Press Release April 3, 2018
For Immediate Release
Three Loudenbeck Bills Signed Into Law
Madison – Today, three bills championed by Rep. Amy Loudenbeck (R-Clinton) were signed into law by Governor Scott Walker. Assembly Bills 659 (AB 659) and 848 (AB 848) were authored by Rep. Loudenbeck and became 2017 Wisconsin Acts 223 and 204, Assembly Bill 118 (AB 118) became 2017 Wisconsin Act 222 is the product of a Legislative Council Study Committee chaired by Rep. Loudenbeck.
Act 222: is a product of the Legislative Study Committee on the Preservation of Burial Sites that Rep. Loudenbeck chaired during the summer of 2016. The Study Committee was tasked with reviewing Wisconsin’s current burial sites preservation law to determine whether it adequately balances the interests of scientists, landowners, developers, and others with an interest in a burial site, including those with a kinship interest and those with a general cultural, tribal, or religious affiliation. The committee recommended the advancement of one bill which contained all proposals for which the study committee reached clear majority consensus.
"On behalf of the Ho-Chunk Nation, I would like to provide a special thanks to Rep. Loudenbeck for her tireless leadership and dedication to preserving the heritage, history, culture and spiritual significance of our ancestry. She never wavered from her commitment to see this through and worked well with so many different interests to get the best outcome possible," said Ho-Chunk Nation President Wilfred Cleveland.
Act 223: was co-authored with Sen.

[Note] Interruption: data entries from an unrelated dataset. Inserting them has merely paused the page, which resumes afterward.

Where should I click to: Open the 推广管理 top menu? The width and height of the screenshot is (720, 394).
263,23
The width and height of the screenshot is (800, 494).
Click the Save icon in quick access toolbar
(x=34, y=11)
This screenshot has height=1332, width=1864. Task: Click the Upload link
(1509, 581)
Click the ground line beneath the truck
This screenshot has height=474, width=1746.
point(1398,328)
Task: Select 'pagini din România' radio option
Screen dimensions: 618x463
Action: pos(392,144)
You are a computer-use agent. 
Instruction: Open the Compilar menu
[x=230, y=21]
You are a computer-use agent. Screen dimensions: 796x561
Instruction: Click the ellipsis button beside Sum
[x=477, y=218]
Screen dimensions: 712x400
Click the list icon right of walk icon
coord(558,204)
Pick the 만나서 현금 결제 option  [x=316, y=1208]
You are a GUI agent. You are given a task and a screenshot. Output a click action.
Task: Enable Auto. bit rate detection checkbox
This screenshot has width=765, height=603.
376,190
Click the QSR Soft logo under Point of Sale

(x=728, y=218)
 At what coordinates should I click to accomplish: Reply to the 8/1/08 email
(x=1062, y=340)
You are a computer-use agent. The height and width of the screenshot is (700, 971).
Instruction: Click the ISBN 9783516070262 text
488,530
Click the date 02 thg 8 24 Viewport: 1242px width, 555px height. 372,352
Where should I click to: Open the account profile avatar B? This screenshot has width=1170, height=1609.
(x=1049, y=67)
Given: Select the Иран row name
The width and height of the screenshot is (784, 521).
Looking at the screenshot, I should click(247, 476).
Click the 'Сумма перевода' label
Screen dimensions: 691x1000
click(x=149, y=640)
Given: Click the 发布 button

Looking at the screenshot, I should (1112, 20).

Jerry Petrowski (R-Marathon) and removes the disincentive for municipalities to use a subtraction amendment to remove territory from a TID prior to termination by allowing the same levy limit adjustment to be made for TID territory subtractions as allowed under current law for TID terminations.
“The League thanks Rep. Loudenbeck and Sen. Petrowski for initiating legislation allowing a municipality to make the same levy limit adjustment when subtracting territory from a TIF district as is currently allowed when a TIF district is closed. Act 223 will encourage communities to do TID territory subtractions when appropriate so that local units of government and taxpayers can benefit from the increase in the tax base,” said Curt Witynski, Deputy Executive Director of the Wisconsin League of Municipalities.
Act 204: was co-authored with Sen. Alberta Darling (R-River Hills). The bill signing today was attended by four constituents of Rep. Loudenbeck’s who were an active part of the legislative process, including a youth from Beloit who has first-hand experience with the hurdles to access mental health care.
“Concerns regarding the inability of unaccompanied youth to access mental health services were brought to my attention by staff at the School District of Beloit. I worked closely with several members of the Beloit community in drafting legislation that would help to get these teens care they need. I’m incredibly proud of the young lady from Beloit who came to Madison and testified in front of both the Assembly and Senate committees on her experience,” said Rep. Loudenbeck.
Act 204 waives the requirement for informed consent for outpatient mental health treatment of minors in emergency situations or where time and distance requirements preclude obtaining written consent before beginning treatment and a determination is made that potential harm may come to the patient or others before written consent is obtained. Act 204 requires that before this waiver could be used, the provider must have made an effort to obtain written consent from a parent or guardian of a minor patient. Additionally, under the provisions of Act 204 the waiver is limited to a period of 30 days, during which time informed consent shall be obtained in writing or the Mental Health Review Officer (MHRO) process shall be initiated. Act 204 specifically prohibits the health care provider from admitting a minor to an inpatient facility and prohibits the health care provider from prescribing medications to a minor seeking treatment for a mental health condition without the consent or a parent or guardian.
Rep. Loudenbeck has three additional bills that are currently waiting for Governor Walker’s signature.